Les adolescents ayant une faible acuité visuelle ont été dirigés vers des spécialistes dans des hôpitaux de référence pour une évaluation approfondie. Ceux qui en avaient besoin ont reçu des lunettes, tandis que d’autres ont été orientés vers des soins plus spécialisés.

« Si je devais recommander une approche efficace pour la vaccination contre le VPH, je choisirais le modèle HPV Plus, car il est unique en son genre et attire le groupe cible vers les services », explique le Dr Saleh. « En plus de la vaccination, ce programme propose un ensemble d’interventions. »

Les filles non scolarisées éligibles ont été vaccinées par d'autres moyens. « Nous avons veillé à ce que toutes les filles non scolarisées soient atteintes via les leaders communautaires, appelés Shehas à Zanzibar », explique le Dr Saleh à VaccinesWork.

Des résultats rapides

En seulement quatre jours de mise en œuvre, Zanzibar a réussi à vacciner 20 000 filles, faisant passer la couverture vaccinale de 14 % à un impressionnant 85 %, selon le Dr Saleh.

En mars 2024, les rapports des responsables montrent que le projet HPV Plus à Zanzibar a touché 57 161 adolescents à travers son programme d'éducation. Vingt-sept formateurs et 183 professionnels de santé ont été formés pour mettre en œuvre le programme.

Le projet a également dépisté plus de 34 000 élèves pour des problèmes visuels et plus de 35 000 pour la malnutrition, menant à plus de 900 orientations pour des soins supplémentaires.

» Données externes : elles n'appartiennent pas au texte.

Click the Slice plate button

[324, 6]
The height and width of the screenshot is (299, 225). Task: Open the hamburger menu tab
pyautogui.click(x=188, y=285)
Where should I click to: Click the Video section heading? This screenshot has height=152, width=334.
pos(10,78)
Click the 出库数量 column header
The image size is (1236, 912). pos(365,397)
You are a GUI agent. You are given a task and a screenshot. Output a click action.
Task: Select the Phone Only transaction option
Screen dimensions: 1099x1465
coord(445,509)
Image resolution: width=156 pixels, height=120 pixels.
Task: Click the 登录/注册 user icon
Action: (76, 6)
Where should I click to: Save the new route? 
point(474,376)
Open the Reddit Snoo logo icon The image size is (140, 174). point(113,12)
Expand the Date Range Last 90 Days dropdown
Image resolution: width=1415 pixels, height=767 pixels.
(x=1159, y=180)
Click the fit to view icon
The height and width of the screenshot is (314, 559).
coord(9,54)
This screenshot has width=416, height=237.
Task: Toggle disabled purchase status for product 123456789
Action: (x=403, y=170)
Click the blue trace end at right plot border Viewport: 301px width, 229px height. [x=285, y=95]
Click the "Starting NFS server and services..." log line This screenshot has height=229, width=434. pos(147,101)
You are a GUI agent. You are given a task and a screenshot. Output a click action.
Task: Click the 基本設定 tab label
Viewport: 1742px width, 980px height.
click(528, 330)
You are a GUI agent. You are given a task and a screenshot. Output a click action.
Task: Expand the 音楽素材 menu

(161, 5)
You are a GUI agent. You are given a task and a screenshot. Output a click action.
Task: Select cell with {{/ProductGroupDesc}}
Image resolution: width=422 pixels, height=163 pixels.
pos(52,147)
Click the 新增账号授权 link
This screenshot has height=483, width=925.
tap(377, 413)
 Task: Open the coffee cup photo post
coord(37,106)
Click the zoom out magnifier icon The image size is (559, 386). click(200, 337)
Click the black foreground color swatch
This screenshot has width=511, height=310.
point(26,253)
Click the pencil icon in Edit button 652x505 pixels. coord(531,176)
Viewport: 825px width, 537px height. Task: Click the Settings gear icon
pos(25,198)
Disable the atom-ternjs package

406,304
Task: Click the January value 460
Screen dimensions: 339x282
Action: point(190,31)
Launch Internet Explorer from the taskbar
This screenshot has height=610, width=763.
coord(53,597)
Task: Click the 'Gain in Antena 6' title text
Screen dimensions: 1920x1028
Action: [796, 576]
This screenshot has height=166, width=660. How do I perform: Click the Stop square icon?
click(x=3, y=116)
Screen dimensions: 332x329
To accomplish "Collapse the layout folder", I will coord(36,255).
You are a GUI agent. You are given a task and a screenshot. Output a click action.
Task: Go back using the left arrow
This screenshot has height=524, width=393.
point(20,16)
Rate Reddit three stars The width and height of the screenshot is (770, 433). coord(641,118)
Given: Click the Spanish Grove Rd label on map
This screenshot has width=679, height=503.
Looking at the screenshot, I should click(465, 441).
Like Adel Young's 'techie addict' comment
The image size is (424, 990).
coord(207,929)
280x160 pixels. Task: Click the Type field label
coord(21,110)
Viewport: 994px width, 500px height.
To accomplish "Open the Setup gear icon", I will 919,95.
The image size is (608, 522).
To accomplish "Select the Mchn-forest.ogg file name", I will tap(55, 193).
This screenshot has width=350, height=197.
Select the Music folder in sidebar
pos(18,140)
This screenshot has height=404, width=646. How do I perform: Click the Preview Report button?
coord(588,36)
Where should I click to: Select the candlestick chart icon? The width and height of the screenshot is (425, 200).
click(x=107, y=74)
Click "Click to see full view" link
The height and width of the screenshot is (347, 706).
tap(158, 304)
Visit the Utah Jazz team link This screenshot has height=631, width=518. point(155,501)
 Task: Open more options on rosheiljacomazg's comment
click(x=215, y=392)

Le Dr Giattas explique que le projet a également tiré parti des liens forts entre les parents et les écoles en distribuant des supports pédagogiques lors des réunions parents-enseignants et en utilisant des groupes WhatsApp. « Les réseaux sociaux, notamment WhatsApp et Facebook, ont été d'une grande aide pour atteindre les adolescents, tant à l’école qu’en dehors », précise-t-elle.

Le Dr Giattas reconnaît les défis, comme le chevauchement des campagnes de vaccination avec les examens scolaires. « Il a également été crucial de surmonter l’hésitation vaccinale, que ce soit chez les filles, les parents ou dans la communauté », ajoute-t-elle. « Les campagnes d’information ont joué un rôle déterminant pour encourager l’acceptation du vaccin. »

Bien que la vaccination contre le VPH soit actuellement réservée aux filles, le programme s'intéresse également à la santé des garçons. « Nous croyons en une approche globale », déclare le Dr Giattas. Enseigner aux garçons les questions de santé sexuelle et reproductive des adolescents (SSRA) a été une occasion de promouvoir l'égalité des sexes, ajoute-t-elle.